Contract for the Web - maaaats
https://contractfortheweb.org/?2019
======
salawat
Irony: the contract for the web, while giving you the option to control your
cookie settings at first glance just drops to a prompt that all cookies are
strictly necessary, so you should just accept them, because they are a request
for service.

No wonder Google and Facebook signed on so quick! They'd be happy to give the
appearance of accommodating to grant you control, whilst in reality nudging
you right back toward the typical exploitation path.

Furthermore, some of the principles seem to be self-defeating. "Gender
responsive" and most of the principles that have to do with "systemically
underserved groups" assume the capability to granularly determine or "target"
those in that group; something that defeats the purpose of not being able to
isolate one group or another from service. This is one of those cases where
setting access constraints on a geographic basis would actually be helpful, as
it removes any semblance of an individual's identifying information or
circumstance (except geographic location) from the equation.

Will update as I get further, just got through the government section, and I'm
liking what I see in general, but I still feel that there is a heck of a lot
of concession in the form of implicitly playing exploitative behavior by large
actors getting enshrined in this thing.

Edit:

Under "Keep the Internet available all the time", there are the typical carve
outs for trying to allow content takedowns in ways grounded in law, but
consistent with human rights without any concession to any of the problems
such a carve out creates. See copyright trolling, DMCA abuse, et al.

Government protection and establishment of data rights is actually pretty
good.

The Companies section is basically a regurgitation of the Government
principles with slightly modified language. No comments offered with regards
to multi-nationals, or any responsibility to not act in a parasitic manner to
the user base at large. Again, I can see Google and Facebook buying into this,
because legalistically speaking they can say they've already done most
everything, and there is no implied commitment to actually do or remedy any of
the socially unhealthy things they engage in as business verticals.

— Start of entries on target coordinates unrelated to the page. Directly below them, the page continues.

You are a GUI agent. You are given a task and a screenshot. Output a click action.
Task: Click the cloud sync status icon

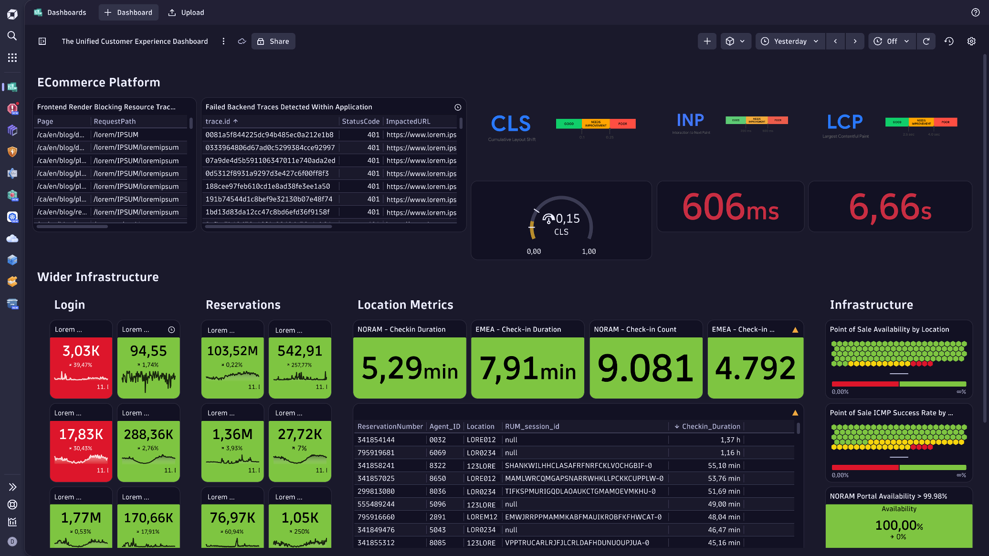[242, 42]
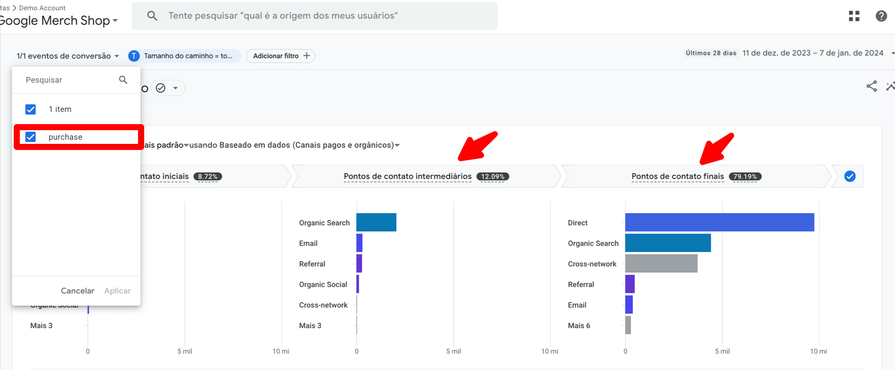Click the T icon on path-length filter chip
The image size is (895, 370).
[x=134, y=56]
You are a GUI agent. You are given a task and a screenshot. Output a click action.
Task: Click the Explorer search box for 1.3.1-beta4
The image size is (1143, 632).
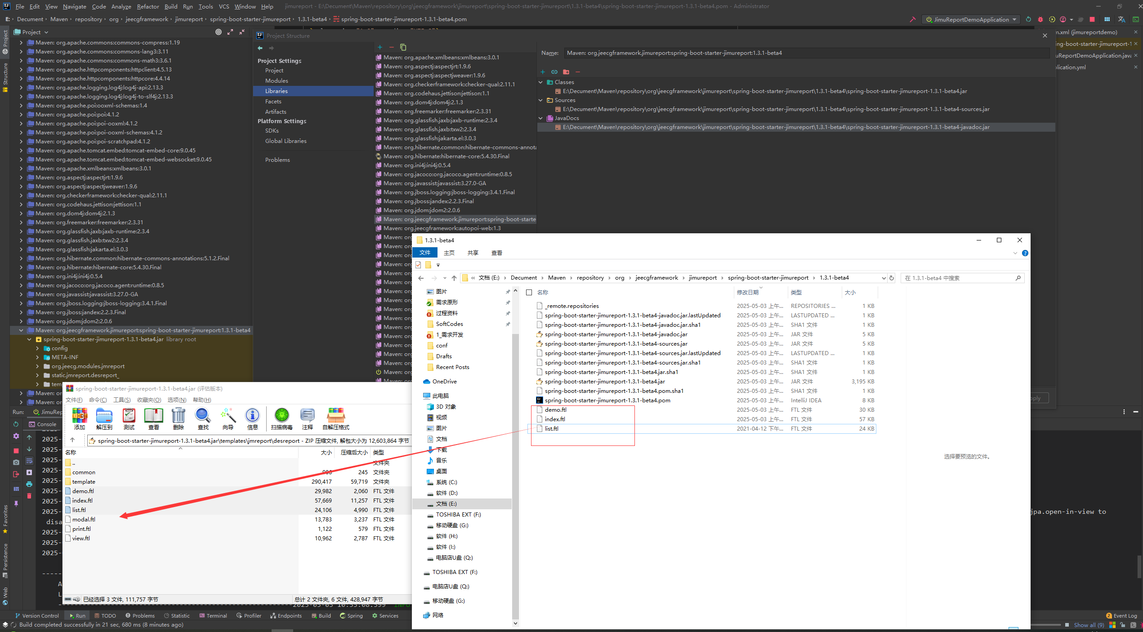click(x=958, y=278)
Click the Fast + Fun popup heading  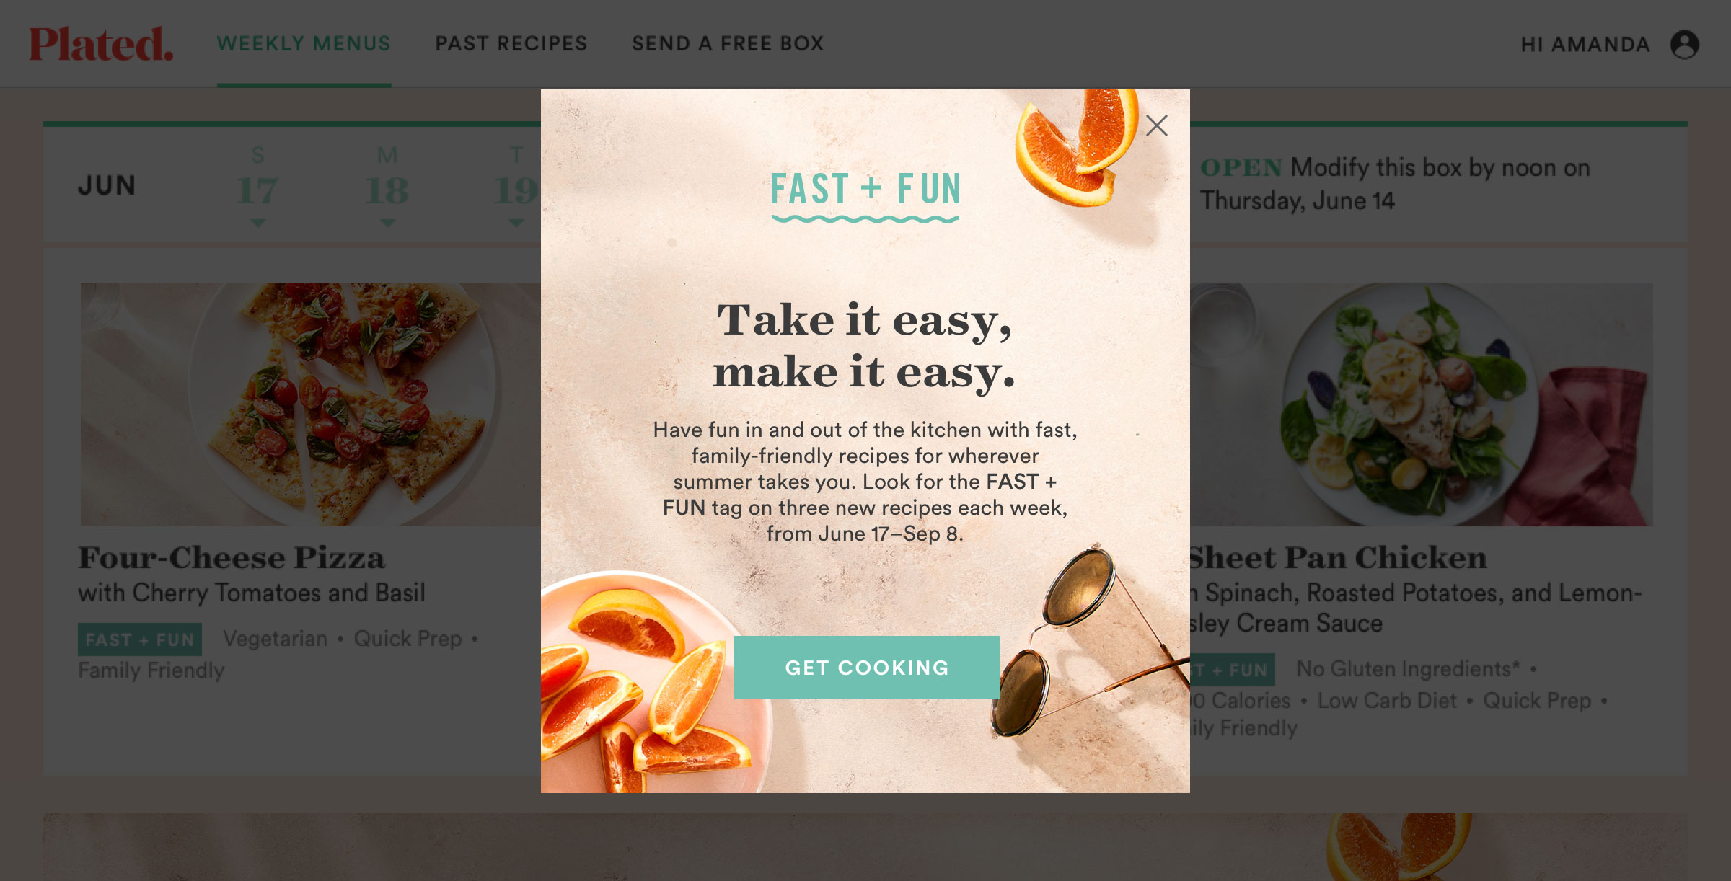[866, 189]
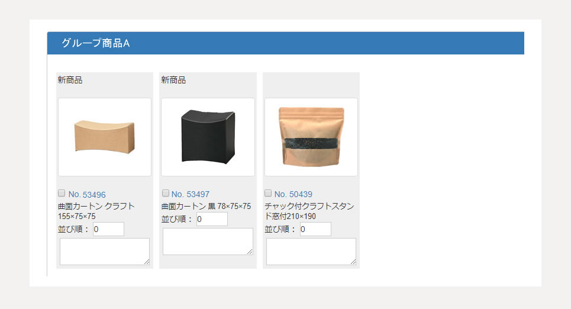Check the box for No. 53497
This screenshot has width=571, height=309.
pos(166,193)
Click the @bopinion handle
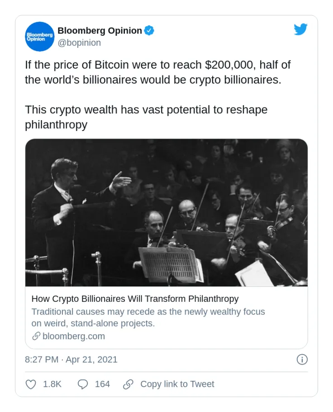Viewport: 333px width, 412px height. (x=79, y=43)
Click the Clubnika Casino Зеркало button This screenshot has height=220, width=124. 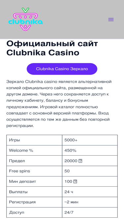pyautogui.click(x=62, y=69)
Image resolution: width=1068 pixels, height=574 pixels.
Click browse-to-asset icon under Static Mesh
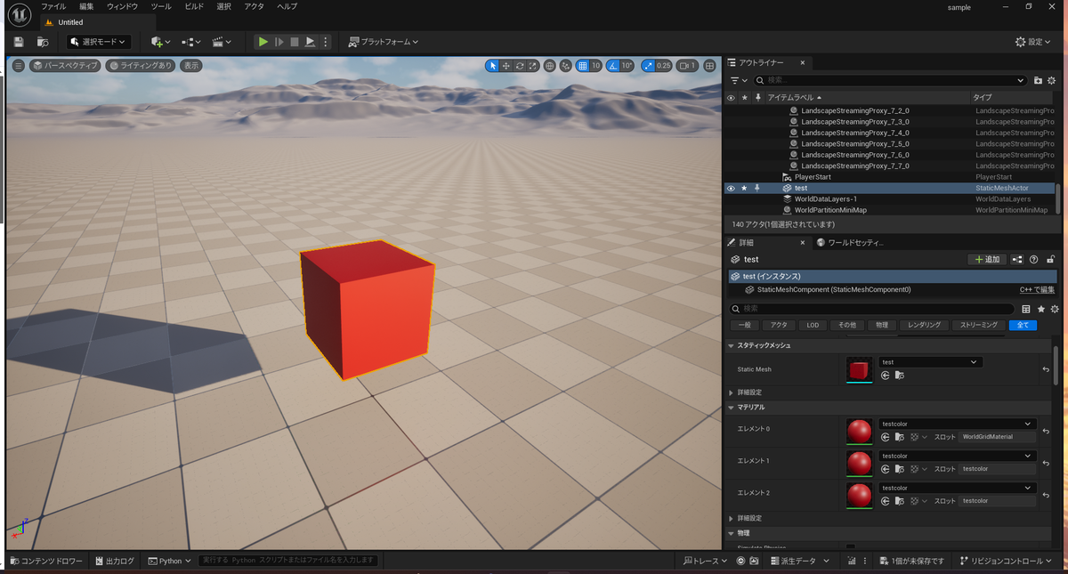click(x=900, y=376)
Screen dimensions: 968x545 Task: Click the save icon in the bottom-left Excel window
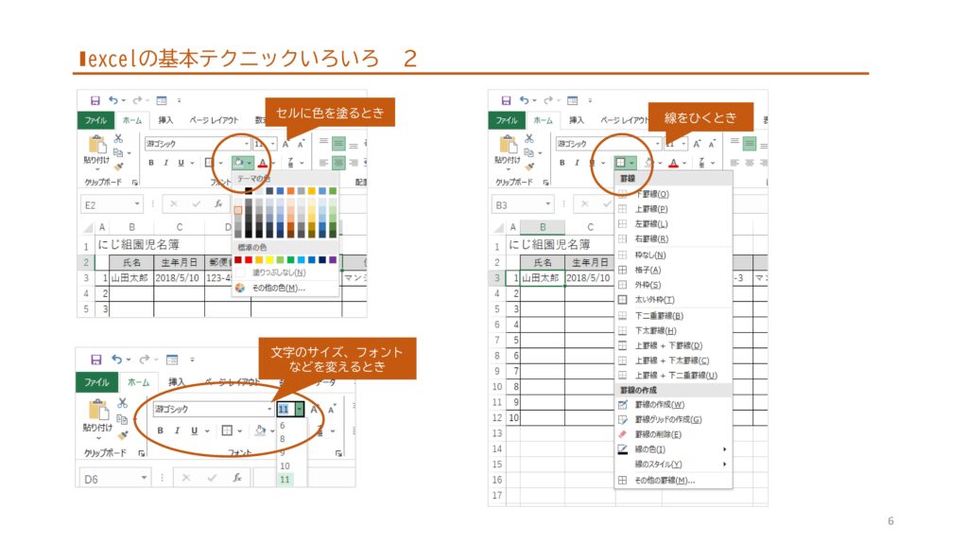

Principle 6 has the potential to become problematic, as what is the "best" and
"worst" of humanity changes with the beholder. I.e. businesswise, the worst
aspects of human nature drive the best KPI's; so from their point of view
given massive blinders, they'd be doing exactly what they are supposed to on
the tin.

The Citizen section is okay; though 8 still enshrined traceability of groups.
Building that in just seems to be championing the process of using web-based
metadata collection as a viable course of doing business, and does nothing to
condemn targeting of specific groups.